Eigentlich wollte ich Euch dieses Rezept schon im letzten Jahr verraten, aber irgendwie kam es dann doch nicht dazu… die Bilder damals sind nicht gut geworden und plötzlich war die Rhabarbersaison auch schon wieder vorbei. Aber ich wusste ja – das nächste Frühjahr kommt bestimmt und dieser Kuchen ist so ein Standard-Rezept, das ich immer wieder backe. Gelingsicher und schnell gemacht! Es ist übrigens auch der erste und einzige Kuchen bisher, den wir zu sechst an einem Nachmittag komplett vernichtet haben (wobei Nachmittag hier maßlos übertrieben ist – es war keine halbe Stunde und er war weg!). Und das, obwohl zwei meiner Kids eigentlich gar keinen Rhabarber mögen – also wenn sowas nicht überzeugend ist?!?!

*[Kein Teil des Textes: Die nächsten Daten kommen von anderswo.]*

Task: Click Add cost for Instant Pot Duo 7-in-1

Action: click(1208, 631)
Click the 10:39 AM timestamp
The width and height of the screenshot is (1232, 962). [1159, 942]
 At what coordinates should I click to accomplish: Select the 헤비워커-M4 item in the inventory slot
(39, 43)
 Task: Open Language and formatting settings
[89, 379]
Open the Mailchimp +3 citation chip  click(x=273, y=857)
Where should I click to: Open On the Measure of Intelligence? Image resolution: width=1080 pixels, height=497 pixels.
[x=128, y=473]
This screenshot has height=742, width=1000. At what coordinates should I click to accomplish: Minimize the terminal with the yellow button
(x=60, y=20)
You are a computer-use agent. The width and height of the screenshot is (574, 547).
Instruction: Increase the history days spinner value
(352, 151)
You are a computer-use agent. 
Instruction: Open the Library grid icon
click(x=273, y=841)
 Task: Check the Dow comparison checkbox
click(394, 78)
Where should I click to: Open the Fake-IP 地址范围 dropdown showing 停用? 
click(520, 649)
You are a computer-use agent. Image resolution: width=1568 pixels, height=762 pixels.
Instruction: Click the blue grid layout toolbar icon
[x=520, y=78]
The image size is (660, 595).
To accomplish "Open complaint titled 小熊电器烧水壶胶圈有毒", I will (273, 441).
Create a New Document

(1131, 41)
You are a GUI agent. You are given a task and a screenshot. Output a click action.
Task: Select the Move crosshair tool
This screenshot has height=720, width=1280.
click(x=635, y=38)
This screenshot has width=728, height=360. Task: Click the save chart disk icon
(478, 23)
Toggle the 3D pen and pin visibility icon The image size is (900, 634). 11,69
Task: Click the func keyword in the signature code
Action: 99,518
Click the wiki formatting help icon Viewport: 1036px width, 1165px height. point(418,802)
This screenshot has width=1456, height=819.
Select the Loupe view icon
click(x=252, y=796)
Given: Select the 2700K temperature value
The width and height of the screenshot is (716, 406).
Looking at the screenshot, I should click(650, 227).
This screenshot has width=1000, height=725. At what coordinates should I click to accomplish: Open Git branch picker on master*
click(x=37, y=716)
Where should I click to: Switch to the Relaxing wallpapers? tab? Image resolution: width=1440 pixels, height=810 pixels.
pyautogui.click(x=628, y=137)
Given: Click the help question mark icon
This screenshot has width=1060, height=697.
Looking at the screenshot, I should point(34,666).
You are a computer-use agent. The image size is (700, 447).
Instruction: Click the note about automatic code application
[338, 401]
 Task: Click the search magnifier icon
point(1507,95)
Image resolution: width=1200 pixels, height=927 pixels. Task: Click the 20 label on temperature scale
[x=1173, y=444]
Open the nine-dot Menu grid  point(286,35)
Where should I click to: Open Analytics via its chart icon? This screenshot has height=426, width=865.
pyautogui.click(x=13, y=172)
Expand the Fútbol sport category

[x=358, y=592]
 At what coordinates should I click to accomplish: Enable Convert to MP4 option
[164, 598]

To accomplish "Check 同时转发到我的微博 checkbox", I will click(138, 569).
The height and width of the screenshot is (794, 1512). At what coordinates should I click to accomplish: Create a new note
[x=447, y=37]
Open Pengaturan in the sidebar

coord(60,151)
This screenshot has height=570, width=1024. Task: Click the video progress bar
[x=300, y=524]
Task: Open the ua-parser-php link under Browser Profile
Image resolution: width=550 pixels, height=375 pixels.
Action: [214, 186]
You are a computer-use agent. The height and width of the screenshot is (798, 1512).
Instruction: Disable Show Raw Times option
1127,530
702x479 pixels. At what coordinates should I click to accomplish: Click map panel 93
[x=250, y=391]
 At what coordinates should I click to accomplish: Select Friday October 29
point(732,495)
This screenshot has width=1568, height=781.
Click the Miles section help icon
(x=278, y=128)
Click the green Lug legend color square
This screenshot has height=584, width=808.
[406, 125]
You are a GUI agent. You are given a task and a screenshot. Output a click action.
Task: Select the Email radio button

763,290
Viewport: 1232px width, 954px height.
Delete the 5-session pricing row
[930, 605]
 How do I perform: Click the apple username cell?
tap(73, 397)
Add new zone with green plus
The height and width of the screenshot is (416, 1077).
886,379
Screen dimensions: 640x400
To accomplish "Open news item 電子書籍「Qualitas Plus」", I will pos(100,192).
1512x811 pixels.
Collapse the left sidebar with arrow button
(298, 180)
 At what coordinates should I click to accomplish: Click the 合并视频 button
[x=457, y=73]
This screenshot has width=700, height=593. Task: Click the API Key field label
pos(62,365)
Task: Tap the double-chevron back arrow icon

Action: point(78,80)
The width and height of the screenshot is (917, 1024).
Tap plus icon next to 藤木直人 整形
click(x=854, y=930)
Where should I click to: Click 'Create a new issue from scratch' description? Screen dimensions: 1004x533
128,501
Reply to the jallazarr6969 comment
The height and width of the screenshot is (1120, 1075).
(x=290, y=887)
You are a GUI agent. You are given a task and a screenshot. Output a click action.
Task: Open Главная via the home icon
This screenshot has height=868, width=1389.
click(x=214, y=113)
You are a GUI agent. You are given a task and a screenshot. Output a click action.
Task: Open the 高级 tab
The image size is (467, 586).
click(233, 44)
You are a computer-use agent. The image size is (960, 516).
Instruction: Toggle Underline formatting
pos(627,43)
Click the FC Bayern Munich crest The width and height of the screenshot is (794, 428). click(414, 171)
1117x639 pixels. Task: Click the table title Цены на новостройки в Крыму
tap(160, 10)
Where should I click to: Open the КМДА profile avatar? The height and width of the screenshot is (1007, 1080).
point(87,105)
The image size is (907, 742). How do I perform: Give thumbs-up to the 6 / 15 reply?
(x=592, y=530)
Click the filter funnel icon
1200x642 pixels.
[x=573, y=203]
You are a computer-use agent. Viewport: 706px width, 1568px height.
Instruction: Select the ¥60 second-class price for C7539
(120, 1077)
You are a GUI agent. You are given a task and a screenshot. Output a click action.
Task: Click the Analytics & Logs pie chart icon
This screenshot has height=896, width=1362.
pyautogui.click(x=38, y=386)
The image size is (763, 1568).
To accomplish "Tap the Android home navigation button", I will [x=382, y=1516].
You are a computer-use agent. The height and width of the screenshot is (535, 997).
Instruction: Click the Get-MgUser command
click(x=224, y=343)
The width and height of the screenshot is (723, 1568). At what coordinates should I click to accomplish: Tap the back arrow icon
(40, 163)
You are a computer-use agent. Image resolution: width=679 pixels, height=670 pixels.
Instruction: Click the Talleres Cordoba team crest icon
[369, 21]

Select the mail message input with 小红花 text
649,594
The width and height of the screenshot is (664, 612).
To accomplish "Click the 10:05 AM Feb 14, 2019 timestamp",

Zutaten für 1 Springform (26-28 cm Durchmesser):


  • 500 g Rhabarber
  • 3 Eiweiß
  • 120 g gesiebten Puderzucker
  • 100 g weiche Butter oder Margarine
  • 80 g Rohrohrzucker
  • 1 Prise Salz
  • etwas Vanilleextrakt nach Belieben
  • 3 Eigelb
  • 1 TL geriebene Zitronenschale
  • 160 g Mehl
  • 1/2 Pg. Backpulver
  • 50 ml Milch

Zur Vorbereitung den Rhabarber waschen, putzen und unschöne Stellen der Schale abziehen (der Rest der Schale kann gern dran bleiben). In kleine Stücke schneiden und beiseite stellen. Eier trennen, das Eigelb in eine Rührschüssel geben, Eiweiß am Besten in eine Edelstahlschüssel. Eiweiß nun mit den Rührbesen des Handrührgeräts fast ganz steif schlagen. Nun nach und nach den Puderzucker zugeben und kurz weiterrühren.

Zum Eigelb weiche Butter, Zucker, Salz, Vanilleextrakt und Zitronenschale geben und gut verrühren (die Rührbesen müssen davor nicht abgewaschen werden!). Mehl und Backpulver mischen und in 2 Portionen abwechselnd mit der Milch zum Teig geben und unterrühren. Teig in die gefettete Springform geben und etwas glatt streichen.

Die Hälfte des Eischnees unter den Rhabarber heben, auf dem Teig verteilen. Restlichen Eischnee darauf geben und wellenförmig verstreichen. Im vorgeheizten Backofen bei 180°C Ober-/Unterhitze ca. 45-50 Minuten backen (je nach Größe der Springform).

Nach dem Backen auskühlen lassen und evtl. mit Puderzucker bestäubt seriveren!

Tipps:

  • Ich verwende gern Dinkelmehl Type 630 zum backen, einfach das Weizenmehl Type 405 dadurch ersetzen.
  • Frisch serviert ist die Baiser-Kruste schön knusprig. Nach einer Weile wird sie natürlich weich, aber der Kuchen schmeckt trotzdem ;).